K ulturwissenschaftliches Institut für Europaforschung




    PROJEKTE

    research fields: culture science and culture


    Culture Science and its relevance for understanding the European semiosphere

    The cultural texture

    Culture Science uncodes the various meaning production layers

    a- The expressive layer of culture

    The most basic and primitive type of cultural meaning is its expressive meaning, the product of the expressive function of thought, which is concerned with the experience of events in the world around us related with affective and emotional significance.
    On this expressive level we can have no distinction between appearance and reality. The emotional world does not consist of stable and enduring substances that manifest themselves from various points of view and on various occasions, but rather in a fleeting complex of experiences bound together by their affective and emotional "physiognomic" characters. Here, there is no essential difference in efficacy between the semiotic differentiation of the name of an object and the object itself.


    b- The representative layer of culture

    The representative meaning, a product of the representative function of thought, has the task of precipitating out of the original emotional flux of physiognomic characters a world of stable and enduring substances, distinguishable and reidentifiable as such.

    Working together with the fundamentally pragmatic orientation towards the world exhibited in the technical and instrumental use of tools and artifacts, it is in natural language that the representative function of thought is then most clearly visible in a unified spatio-temporal order. Within this order each designated object has a determinate relation to the speakers potential range of pragmatic activities. Here, we are able to distinguish between appearance and reality.

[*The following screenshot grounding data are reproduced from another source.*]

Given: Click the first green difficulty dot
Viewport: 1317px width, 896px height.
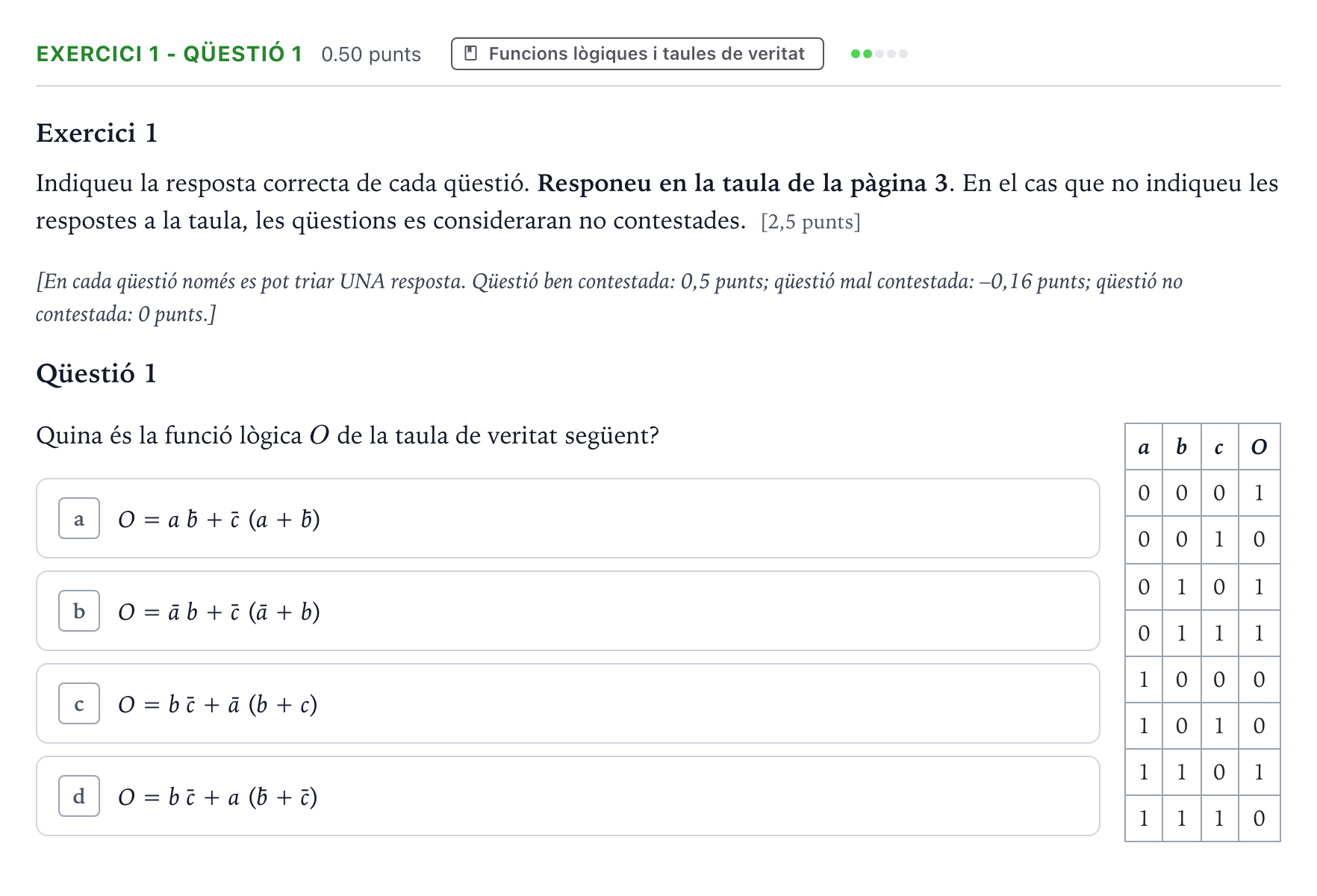Looking at the screenshot, I should 856,54.
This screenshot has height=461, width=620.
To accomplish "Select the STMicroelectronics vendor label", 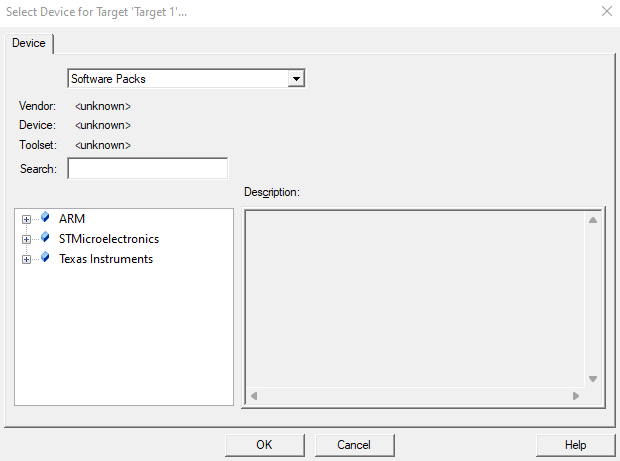I will (x=108, y=239).
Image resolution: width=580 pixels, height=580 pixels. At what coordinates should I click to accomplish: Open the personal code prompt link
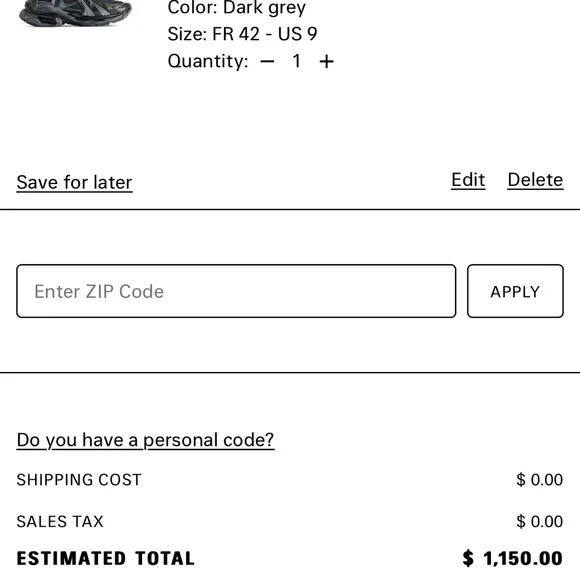145,441
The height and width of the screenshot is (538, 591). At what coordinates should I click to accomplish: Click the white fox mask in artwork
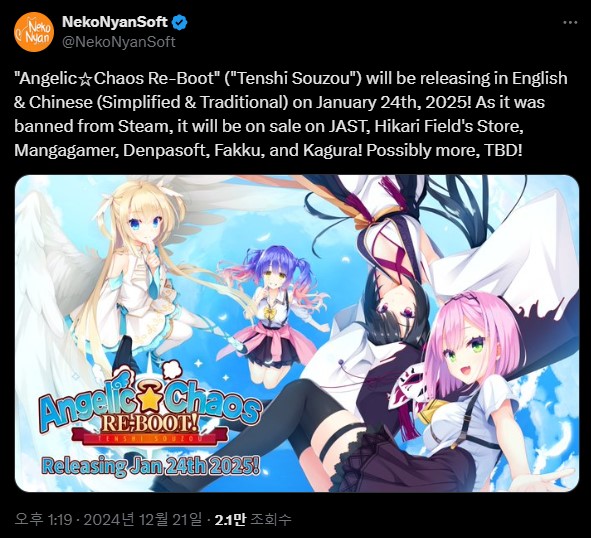pos(411,388)
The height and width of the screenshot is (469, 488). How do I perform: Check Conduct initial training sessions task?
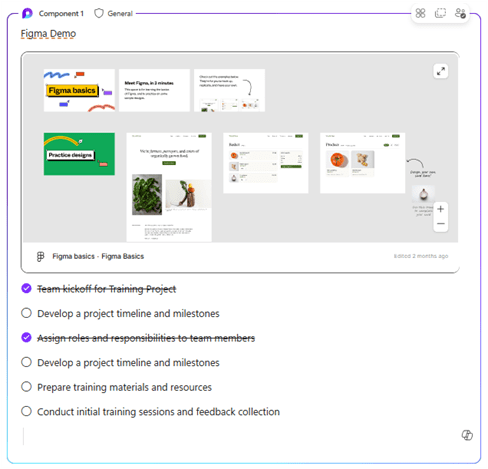26,411

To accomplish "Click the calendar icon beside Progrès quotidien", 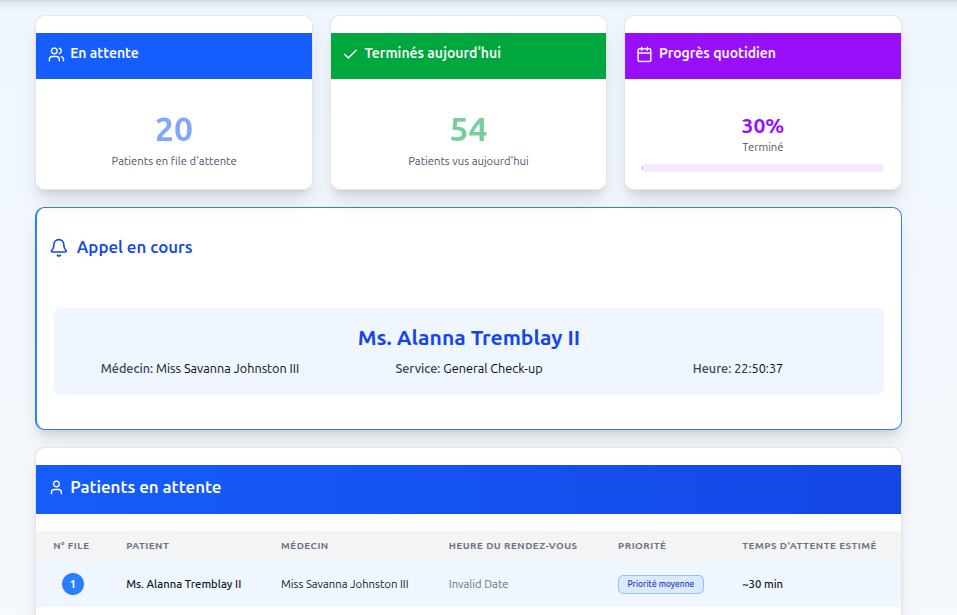I will pos(645,54).
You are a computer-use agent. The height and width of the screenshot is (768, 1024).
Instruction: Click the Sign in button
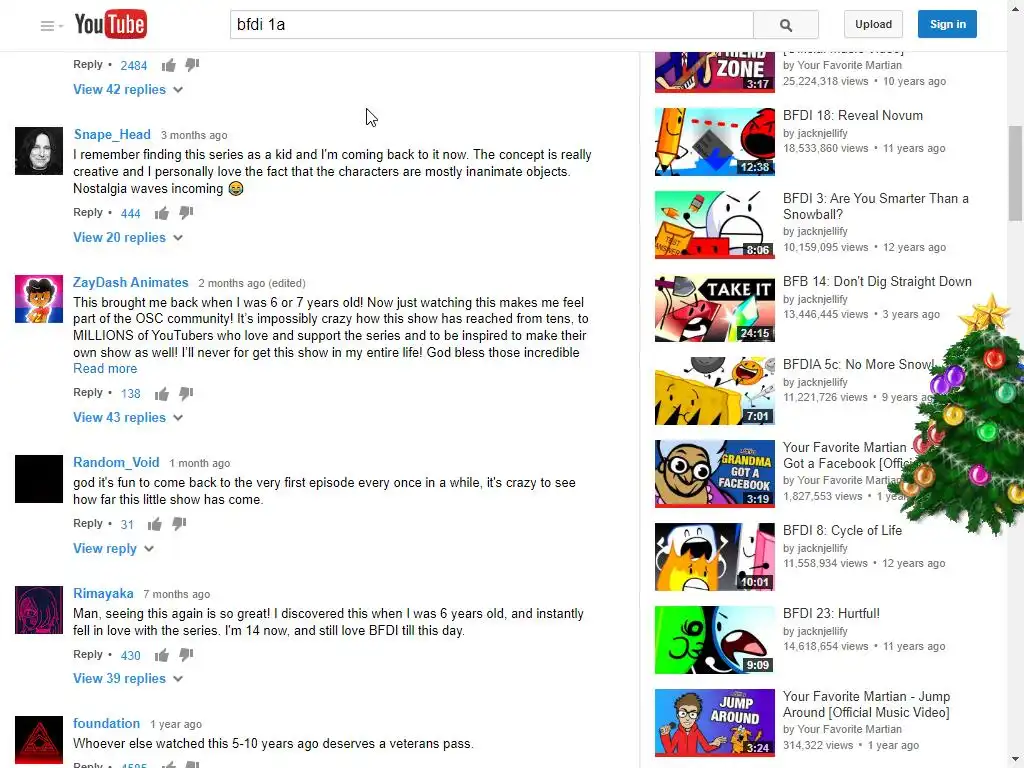pos(947,24)
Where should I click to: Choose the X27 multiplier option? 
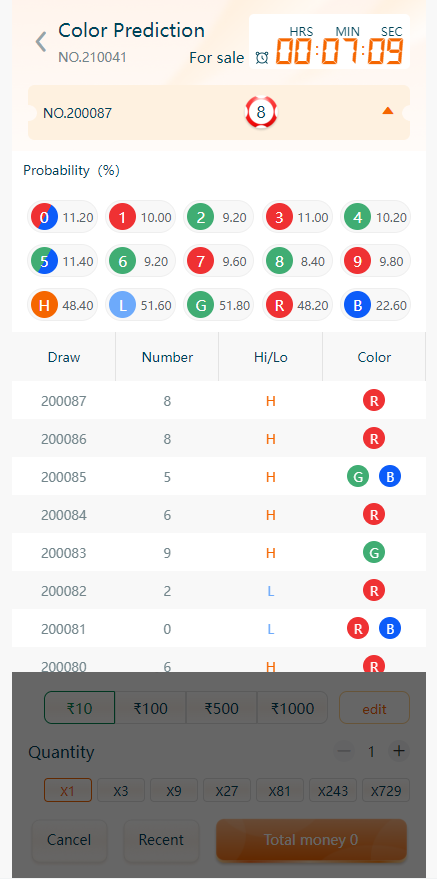(x=227, y=790)
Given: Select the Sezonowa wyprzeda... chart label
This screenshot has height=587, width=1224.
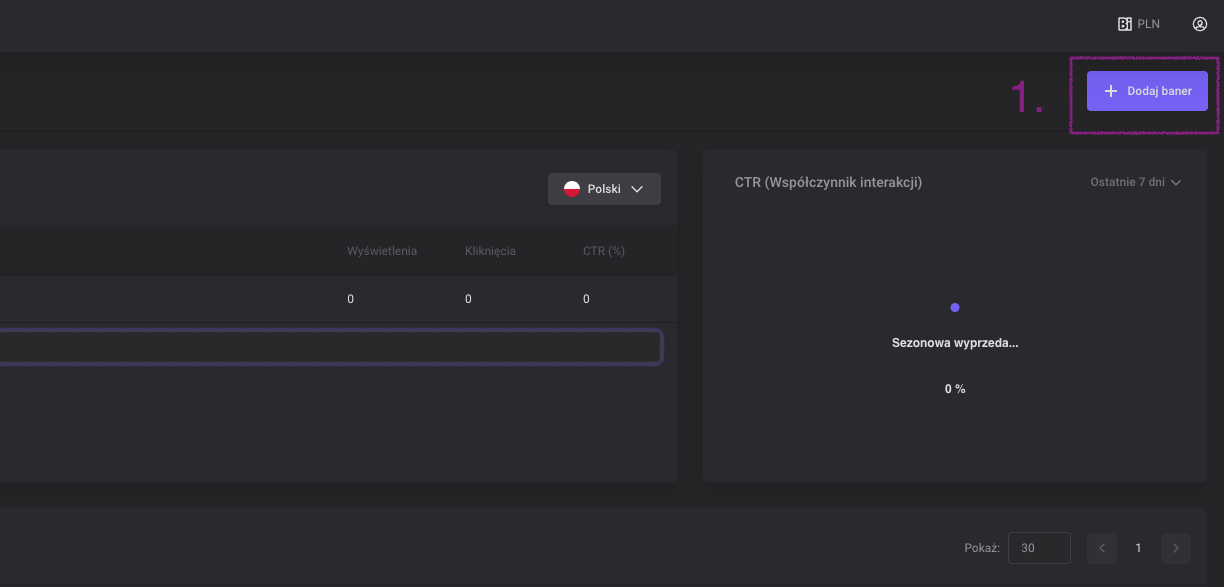Looking at the screenshot, I should tap(955, 343).
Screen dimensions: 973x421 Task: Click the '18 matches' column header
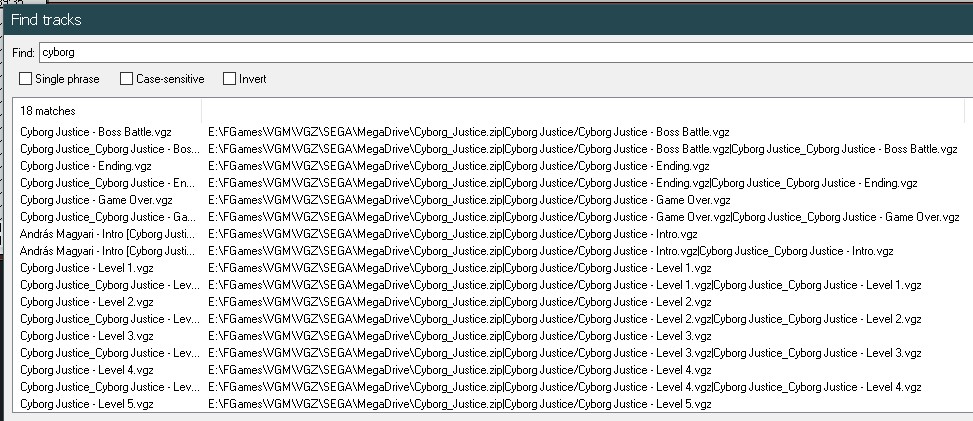(107, 111)
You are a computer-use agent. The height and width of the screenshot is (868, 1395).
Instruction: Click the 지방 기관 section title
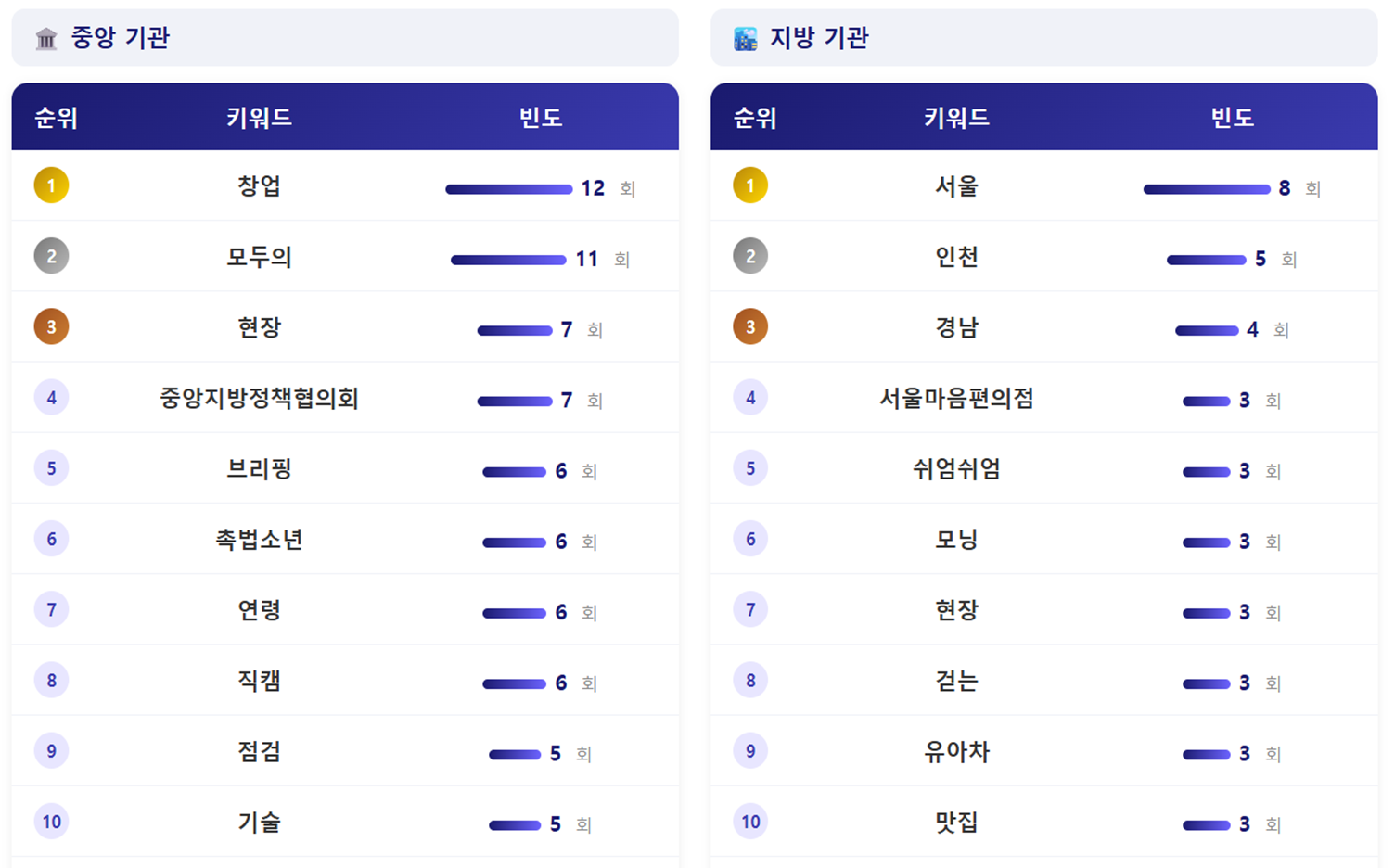pyautogui.click(x=819, y=38)
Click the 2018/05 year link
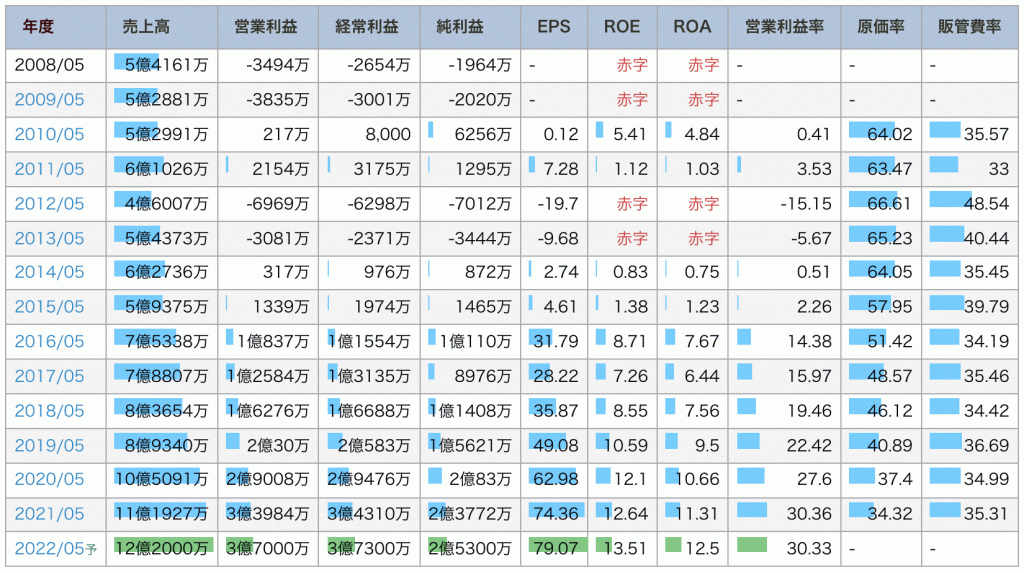 click(x=49, y=411)
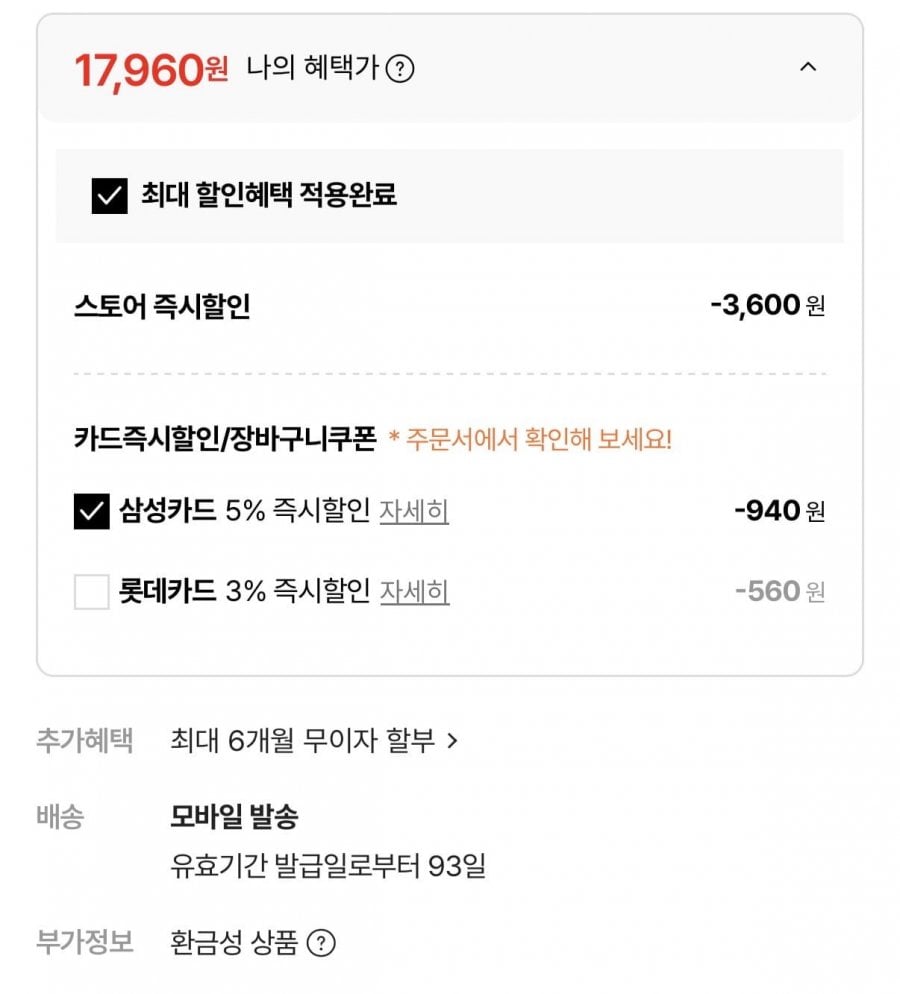The image size is (900, 994).
Task: Open 자세히 link for 삼성카드 discount
Action: pyautogui.click(x=414, y=512)
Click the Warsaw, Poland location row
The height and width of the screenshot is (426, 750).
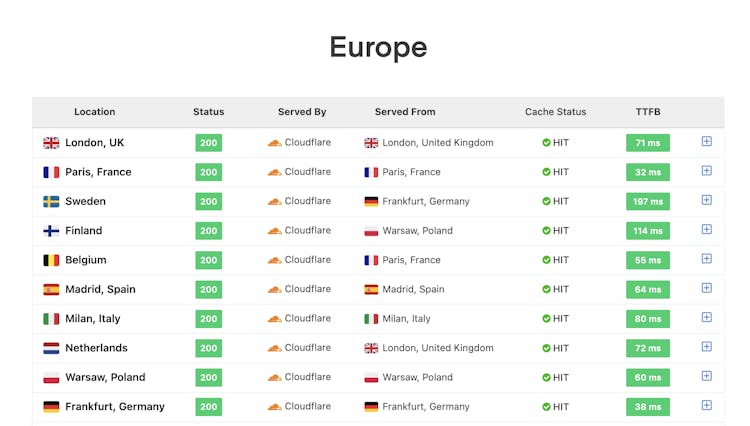click(105, 377)
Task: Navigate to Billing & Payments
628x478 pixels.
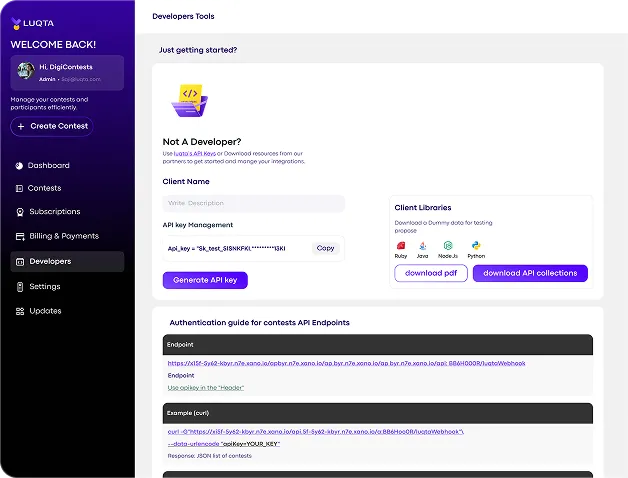Action: [x=63, y=236]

    c- The signifikative layer of culture

    The distinction between appearance and reality leads to a new layer of analysis of systematic inquiry into the realm of relations. Here we encounter the third layer of cultural meaning, the significative, which is exhibited most clearly in categories of relation.

    For it is precisely here, in the scientific view of the world, that the pure relational concepts characteristic of culture such as the categories of space, time, substance and causality are freed from the bounds of sensible intuition.

    The result of this analytical approach is the work of culture science in which the intuitive concept of substantial thing has finally been replaced by the relational-functional concept of universal law of culture.